Tank Town played on repeat that day. Knowing my dog’s taste in music, she seemed soothed as it played, could ease herself and rest a little. Because of this, there’s no way I can look at this record with any sort of real objectivity to what I think the lyrics might mean in actuality, only in the context of how I heard it… and keep hearing it.
It would be another week (or two?) before I sat down to listen to this record again as I made an attempt to pick up where I left off in life. Sudden, profound loss is such a strange thing, because time becomes amplified in its meaninglessness and mysteriousness. Everything happened so fast, and then, just as suddenly, all that’s left is a dull and silent void to hang heavy in.
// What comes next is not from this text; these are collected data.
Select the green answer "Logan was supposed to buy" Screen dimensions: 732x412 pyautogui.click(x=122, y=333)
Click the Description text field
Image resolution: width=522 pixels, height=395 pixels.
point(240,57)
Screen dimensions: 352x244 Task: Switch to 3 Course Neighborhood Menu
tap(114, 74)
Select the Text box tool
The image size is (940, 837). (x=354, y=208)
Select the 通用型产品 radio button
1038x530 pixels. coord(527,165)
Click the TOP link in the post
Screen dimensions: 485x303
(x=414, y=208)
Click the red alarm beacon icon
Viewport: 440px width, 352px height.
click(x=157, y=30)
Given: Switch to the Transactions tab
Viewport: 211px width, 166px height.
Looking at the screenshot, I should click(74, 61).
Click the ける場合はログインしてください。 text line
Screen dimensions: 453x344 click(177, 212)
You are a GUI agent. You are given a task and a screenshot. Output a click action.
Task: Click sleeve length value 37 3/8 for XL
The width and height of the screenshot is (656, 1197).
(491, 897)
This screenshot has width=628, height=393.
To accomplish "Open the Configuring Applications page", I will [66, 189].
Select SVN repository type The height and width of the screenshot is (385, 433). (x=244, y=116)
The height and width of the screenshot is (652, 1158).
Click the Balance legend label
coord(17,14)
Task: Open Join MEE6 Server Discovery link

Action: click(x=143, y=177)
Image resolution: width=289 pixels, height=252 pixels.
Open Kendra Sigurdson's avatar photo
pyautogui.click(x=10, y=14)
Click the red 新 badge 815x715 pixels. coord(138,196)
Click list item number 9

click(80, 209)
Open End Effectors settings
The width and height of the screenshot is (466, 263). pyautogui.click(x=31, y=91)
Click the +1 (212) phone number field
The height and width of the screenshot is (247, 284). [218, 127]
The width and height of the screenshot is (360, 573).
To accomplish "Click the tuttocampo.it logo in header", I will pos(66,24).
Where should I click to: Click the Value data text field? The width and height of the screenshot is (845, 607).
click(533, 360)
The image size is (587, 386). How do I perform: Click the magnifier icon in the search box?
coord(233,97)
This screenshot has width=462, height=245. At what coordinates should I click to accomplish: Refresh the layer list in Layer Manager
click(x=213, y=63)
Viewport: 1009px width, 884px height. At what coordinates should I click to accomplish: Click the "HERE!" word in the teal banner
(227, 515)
Many Voices Speak easily mainlined itself directly into a particular feeling I was inhabiting — not so much in a depressing Elliott Smith way, but more so in a surreal, tender, staring into the middle distance way. That feeling of hovering above yourself, out of time. Truths that must be faced, but having no idea what day it is or where you put your wallet. All the while the music drifts, glides, wafts, and levitates, punctuated with lyrical moments of late-harvest, honest acceptance.
If you read about Many Voices Speak elsewhere you’ll learn that the music is dream-like, airy, and has that slowed-down, 80s ambient, we’re-having-a-moment-here cinematic quality. These are all apt descriptions easily applied to singer/songwriter Matilda Mård’s gauzy, gentle vocals and producer Petter Nygårdh’s moving arrangements. Beyond that though, there’s something deep going on underneath the dream-pop canopy they weaved together.
“Turn your thoughts of her, whatever occurred, there’s more beginnings,” the first line from leading title track “Tank Town” was one of the more hopeful lines that pierced through the vacuum of those otherwise still-new, grief-stricken moments. (And obviously you don’t need to experience sudden, profound loss to identify with such a sentiment, or any sentiments on this record, which I hope goes without saying.)
From the press materials, Mård says of the album: “Tank Town is a metaphor for the mental state that runs through the songs of the album. The perspective is more or less untethered from the ‘now’ and instead focused on what has been and what’s about to happen.”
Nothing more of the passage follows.